Required work:
Copy the lines word for word, starting at the one containing "The height and" and ending at the one containing "coord(322,134)", with both of those lines included. Leave the pictures out of your copy.

Data records:
***

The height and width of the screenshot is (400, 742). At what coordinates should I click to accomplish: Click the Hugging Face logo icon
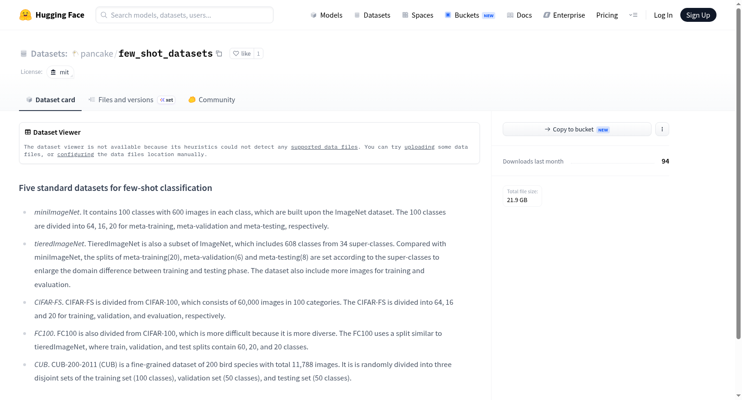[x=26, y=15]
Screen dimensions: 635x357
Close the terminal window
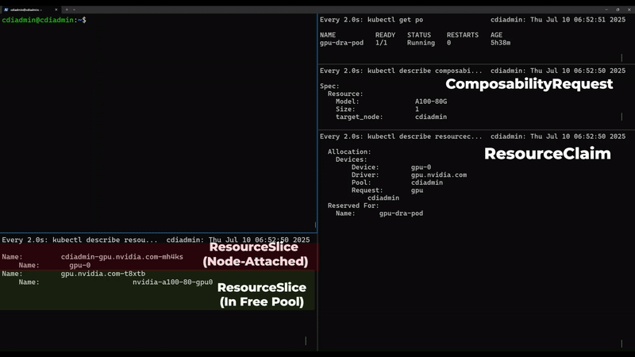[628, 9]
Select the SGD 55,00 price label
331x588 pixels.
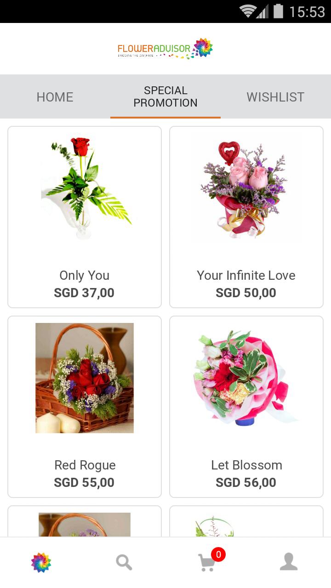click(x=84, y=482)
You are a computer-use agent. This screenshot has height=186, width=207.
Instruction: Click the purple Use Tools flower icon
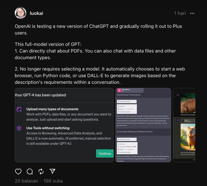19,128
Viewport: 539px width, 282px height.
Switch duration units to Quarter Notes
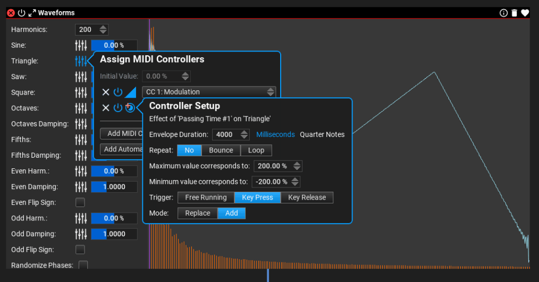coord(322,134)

***

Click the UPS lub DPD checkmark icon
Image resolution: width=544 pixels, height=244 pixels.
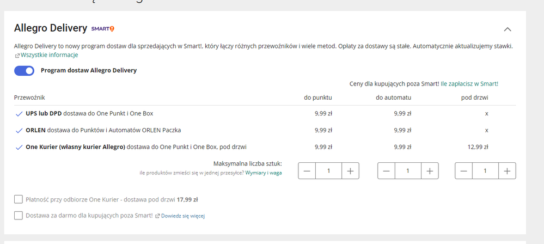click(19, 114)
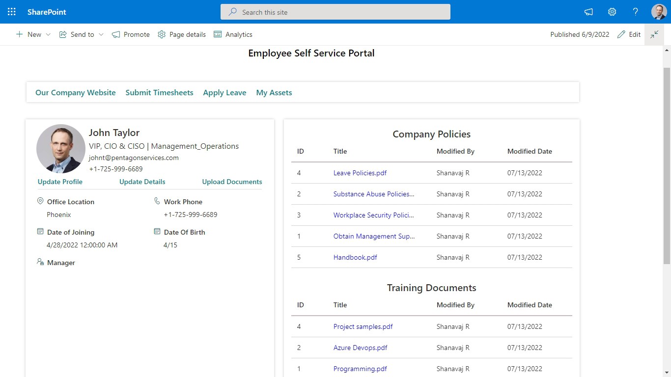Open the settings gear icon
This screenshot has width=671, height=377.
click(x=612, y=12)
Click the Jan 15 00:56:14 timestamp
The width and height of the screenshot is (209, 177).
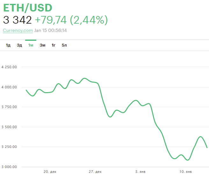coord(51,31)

***

Exercise result:
The height and width of the screenshot is (400, 742). At what coordinates should I click to accomplish: Click the Hugging Face logo icon
[x=26, y=15]
Screen dimensions: 635x357
Close the terminal window
[628, 9]
Select the SGD 55,00 price label
331x588 pixels.
click(x=84, y=482)
You are a computer-use agent. This screenshot has height=186, width=207.
Instruction: Click the purple Use Tools flower icon
19,128
Viewport: 539px width, 282px height.
Switch duration units to Quarter Notes
coord(322,134)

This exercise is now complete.